The extraction of (symbolic) rules which describe the operation of (deep) neural networks which have been trained to perform a certain task is central to explaining their inner workings in order to judge their correctness, bias-freeness, etc. Besides
this it also appears to be important to short-cut the learning process by `injecting’ symbolic knowledge in an appropriate way.
The aim of this research is to apply classical and probabilistic program analysis techniques in order to verify and `understand’
(deep) neural networks. This concerns in particular the use of Probabilistic Abstract Interpretation (PAI) in order to extract
(not least symbolic but also statistical) information about the structure of the knowledge represented in trained networks
as well as the development of methods to initialise DNNs.

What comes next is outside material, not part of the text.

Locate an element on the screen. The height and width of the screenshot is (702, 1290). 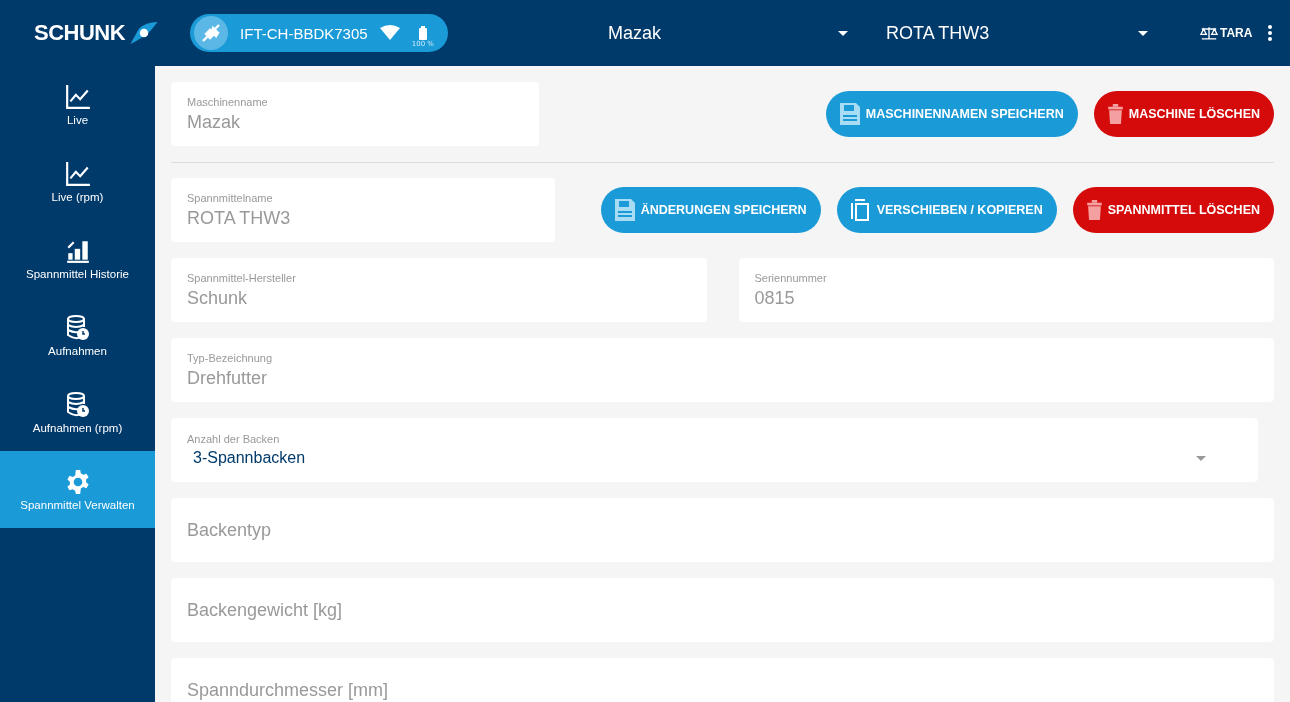
text-field: Typ-Bezeichnung Drehfutter is located at coordinates (722, 370).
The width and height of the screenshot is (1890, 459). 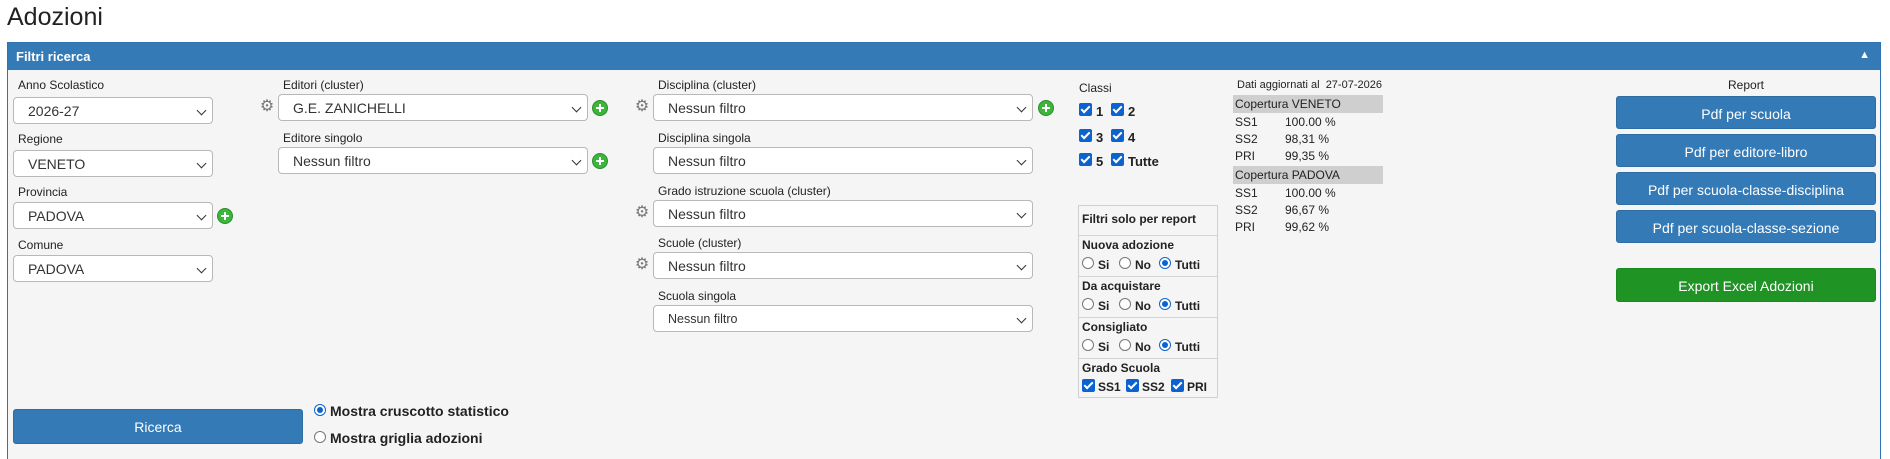 What do you see at coordinates (1310, 122) in the screenshot?
I see `veneto-ss1-value: 100.00 %` at bounding box center [1310, 122].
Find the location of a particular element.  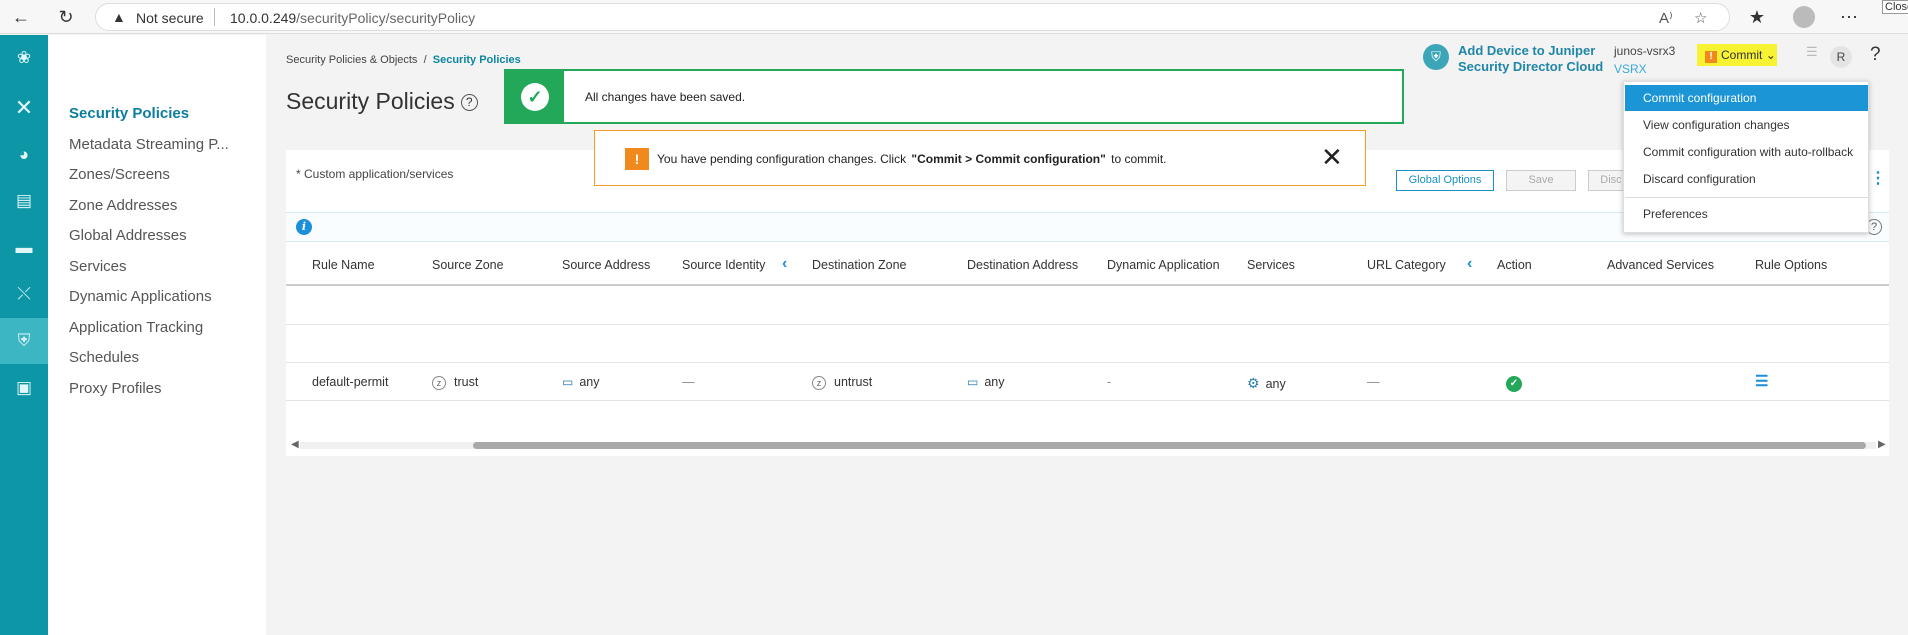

While there is work on (classical) Abstract Interpretation to verify DNNs (e.g. AI^2@ETH, cf http://safeai.ethz.ch/) the use of PAI adds a novel aspect. In particular, as PAI – in contrast to classical Abstract Interpretation – allows for (numerically) close rather than safe (upper/lower) abstractions or approximations. A starting point for research could be our paper on Probabilistic Abstract Interpretation https://link.springer.com/chapter/10.1007/978-3-642-13678-8_1 as well as a the lecture notes of the course Program Analysis https://www.doc.ic.ac.uk/~herbert/teaching.html (CO470). Technically, a central notions is the concept of the Moore-Penrose pseudo-inverse (closely related to so-called linear regression and least square approximation) and the use of tensor products for representing `compositional information.